From 6 April 2016 the 10% dividend tax credit will be abolished and there will be a new dividend tax allowance of £5,000 a year. New rates of tax on dividend income will apply above the allowance at 7.5% for basic rate taxpayers, 32.5% for higher rate taxpayers and 38.1% for additional rate taxpayers. The effect is to increase the rate of tax on dividends above the new allowance by 7.5%.
Think ahead: Make sure you use your ISA allowance to protect yourself from the new tax on dividends.
Anybody who has been resident in the UK for more than 15 of the past 20 tax years will be deemed to be domiciled in the UK for all tax purposes including inheritance tax. This will apply from April 2017 and a technical consultation will be published later this year.
From 6 April 2017, individuals who are born in the UK to parents who are domiciled here will no longer be able to claim non-domicile status while they are resident in the UK.
There will be no introduction of a minimum claim period for the remittance basis charge as a result of other reforms to the taxation of non-UK domiciled individuals. The government had previously proposed that non-domiciled individuals would have to claim the remittance basis for at least three years.
Employment taxes and salary sacrifice
The government will actively monitor the effect on tax receipts of salary sacrifice schemes that reduce employment taxes.
Residential landlords – reform of the wear and tear allowance
The wear and tear allowance will be replaced from April 2016 with a new relief that allows all residential landlords to deduct the actual costs of replacing furnishings. Capital allowances will continue to apply for landlords of furnished holiday lets.
Residential landlords – restricting finance cost relief
The relief on finance costs (e.g. interest) that individual landlords of residential property can receive will be limited to the basic rate of tax. The restriction will be phased in over four years, starting from April 2017.
From 6 April 2016 the level of rent-a-room relief will be increased from £4,250 to £7,500 a year.
Pensions and Savings
Personal savings allowance
From 6 April 2016 an allowance will be introduced to remove tax on up to £1,000 of savings income for basic rate taxpayers and up to £500 for higher rate taxpayers, as announced in the March Budget 2015. Additional rate taxpayers will not receive an allowance. Automatic deduction of 20% income tax by banks and building societies on non-ISA savings will cease from the same date.
Saver: If you or your partner have low earnings or pension income, you could benefit from the 0% tax rate on up to £5,000 of savings income in 2015/16.
Pensions – reduced lifetime allowance
From 6 April 2016 the lifetime allowance for pensions will be reduced from £1.25 million to £1 million, as previously announced. Transitional protection for pension rights that are already over £1million will be introduced to ensure this change is not retrospective. The lifetime allowance will be indexed annually in line with the consumer prices index (CPI) from 6 April 2018.

____

TASK INSTRUCTIONS:
(a) According to the summary of UK tax changes, what will rent-a-room relief be raised to from 6 April 2016?
(b) Continue the summary of UK tax changes after its final paragraph.

GIVEN MATERIAL:
____

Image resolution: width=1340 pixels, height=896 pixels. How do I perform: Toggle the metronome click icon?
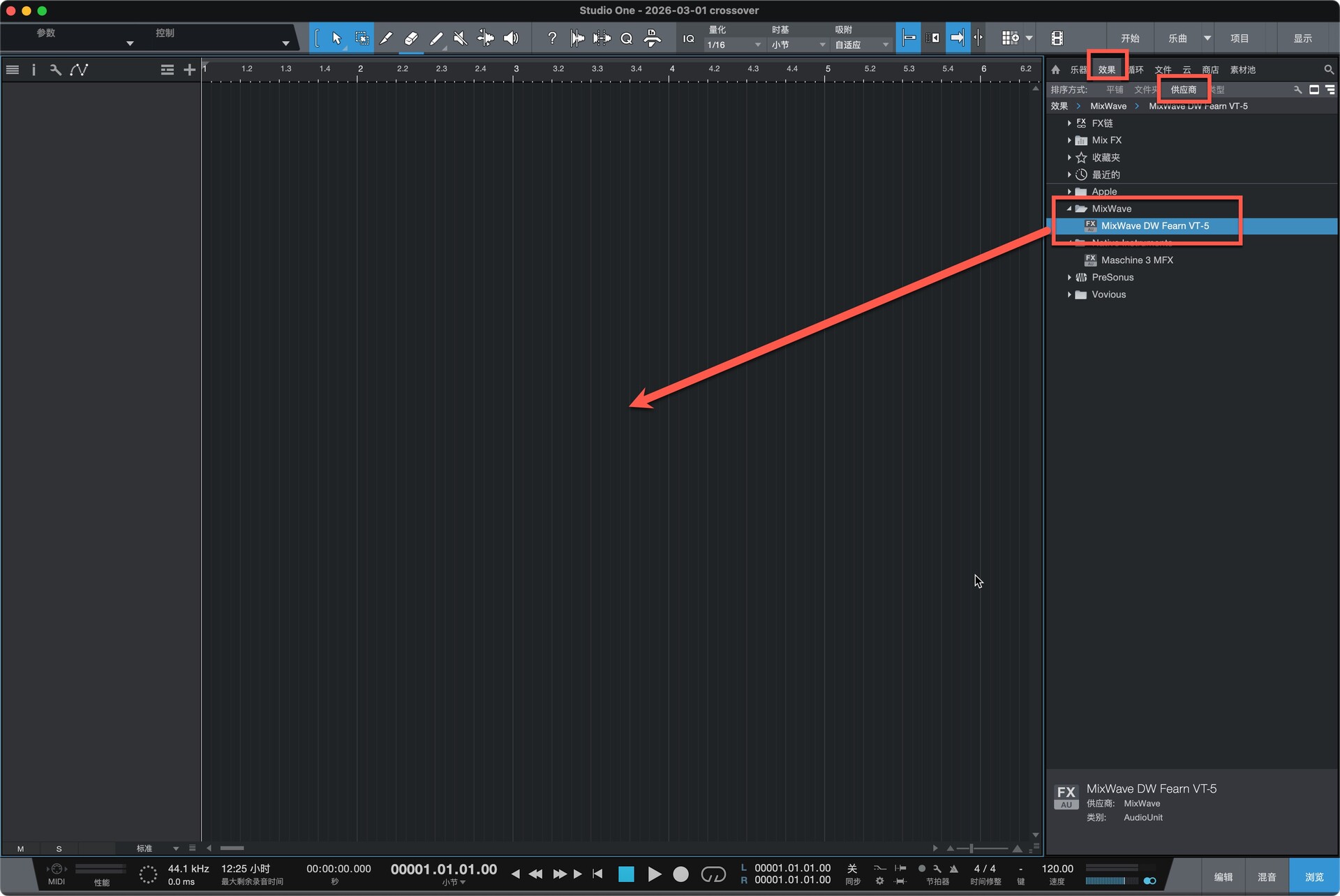tap(953, 869)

____

EXPECTED RESULTS:
(a) £7,500 a year

(b)
Pensions – reduced annual allowance
From April 2016 a tapered reduction in the amount of the annual allowance will be introduced for individuals with income (including the value of any pension contributions) of over £150,000 and who have an income (excluding pension contributions) in excess of £110,000. The rate of reduction in the annual allowance is £1 for every £2 that the individual’s adjusted income exceeds £150,000, up to a maximum reduction of £30,000, creating a minimum allowance of £10,000.
All pension input periods open on 8 July 2015 are closed on that date, with the next pension input period running from 9 July 2015 to 5 April 2016. All subsequent pension input periods will be concurrent with the tax year from 2016/17 onwards.
Pensions tax relief
There will be a consultation on whether and how to undertake a wider reform of pensions tax relief.
Saver: Consider investing as much as you can in your pension this year – especially if you are approaching the current lifetime allowance.
Unfunded employer financed retirement benefit schemes (EFRBS)
There will be a consultation on tackling the use of unfunded EFRBS to obtain a tax advantage in relation to remuneration.
Secondary market for pension annuities
Following consultation after the March 2015 Budget, a secondary annuity market will not now open until 2017. Further plans will be published in the autumn.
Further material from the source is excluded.